Op tweehonderd meter, twee lange gedachten van zijn deur, lag tussen een hoop drukke straten een plek verloren die zo in Spaanse cinema kon figureren. In het midden ervan klaterde de hele nacht door een fonteintje, een geluid dat heerlijk samenging met het geruis van de platanen die het plein omzoomden. Het was naar zuiders voorbeeld bezaaid met grind, wat maakte dat het petanqueveld achteraan slechts vier balkjes nodig had om te bestaan. Dit oord van rust was Greegs vaste stop tijdens avondwandelingen. Hier zien de dingen elkaar graag, dacht hij telkens. 

Hij stapte in de richting van de fontein om het water even te voelen. Op een andere avond zou hij daarna, geholpen door net genoeg lantaarnlicht, met een boek op een van de bankjes tussen de populieren zijn gaan zitten. Maar zelfs als hij eraan gedacht zou hebben om iets mee te nemen, had hij van pure verstomming geen woord gelezen gekregen.

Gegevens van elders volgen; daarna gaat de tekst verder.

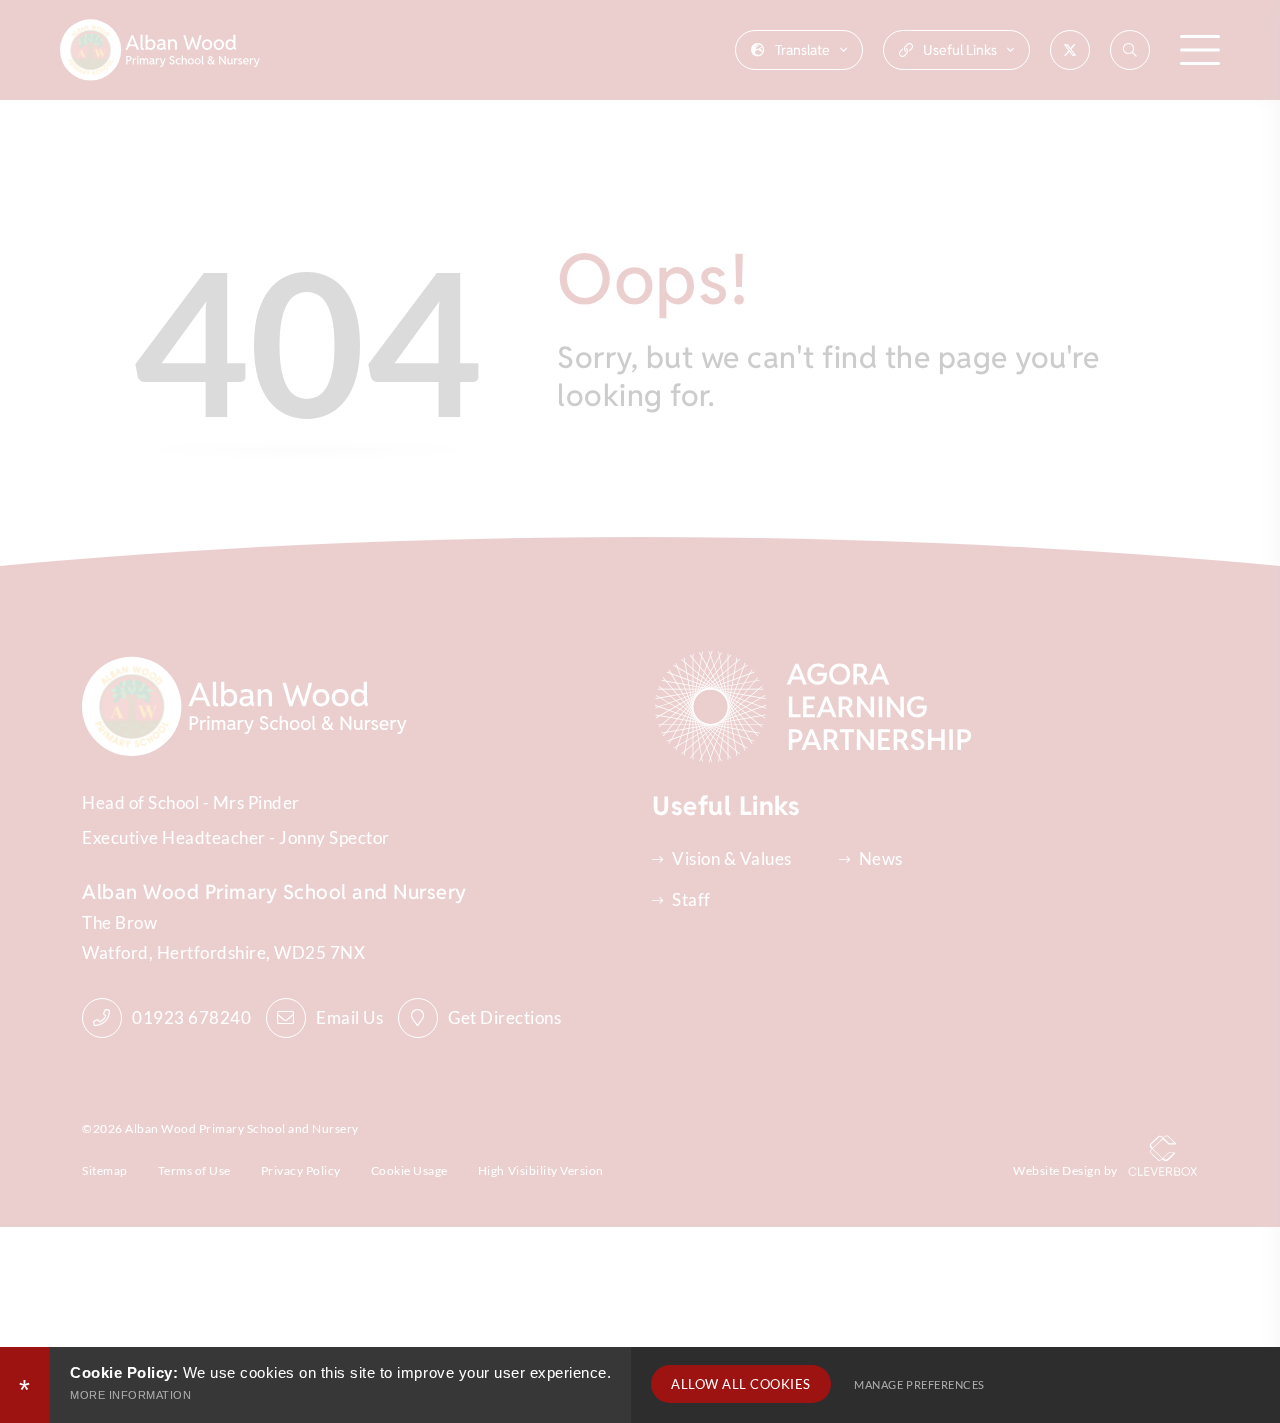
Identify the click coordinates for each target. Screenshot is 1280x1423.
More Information (130, 1395)
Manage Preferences (919, 1384)
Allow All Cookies (741, 1384)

Het was onwerkelijk. Terwijl hij het fonteinwater over zijn polsen liet stromen, keek hij stomverbaasd naar zijn favoriete bank – althans, naar waar die normaal zou staan. Exact op die plaats stond nu een charmant herenhuis te pronken dat zo te zien als café was ingericht. Het gebladerte van twee aanpalende populieren vleide zich zachtjes tegen de zijgevels aan.
Zijn nieuwsgierigheid won het van zijn angst en hij zette een aantal stappen dichterbij om snel even door een raam te loeren waarin ‘Het Halve Verhaal’ gegraveerd stond. Binnen zag hij een houten toog staan met zwarte barkrukken aan, kleine tafels met donkergroene suède stoelen, een piano, en een aantal hogere ronde tafels bezaaid met bierglazen. Hij zag ook mensen. Hij zag plezier. Het stille pleintje waar de dingen elkaar graag zagen, was nu ook een plek waar mensen dat deden, in een café dat er gisteren nog niet stond. Hoe was dit mogelijk?

Greeg zag een man naar buiten komen, een dertiger met stoppelbaard en houthakkershemd, die – te oordelen naar het ongeduldige gepruts aan zijn ritssluiting – op weg was naar een boom. Hij greep zijn kans.

“Excuseer meneer. Ik weet niet wat jullie hier doen, maar ik kom hier elke dag. En ik heb hier nooit een café geweten.”

“Elke dag? Dat geloof ik. Maar elke nacht?” 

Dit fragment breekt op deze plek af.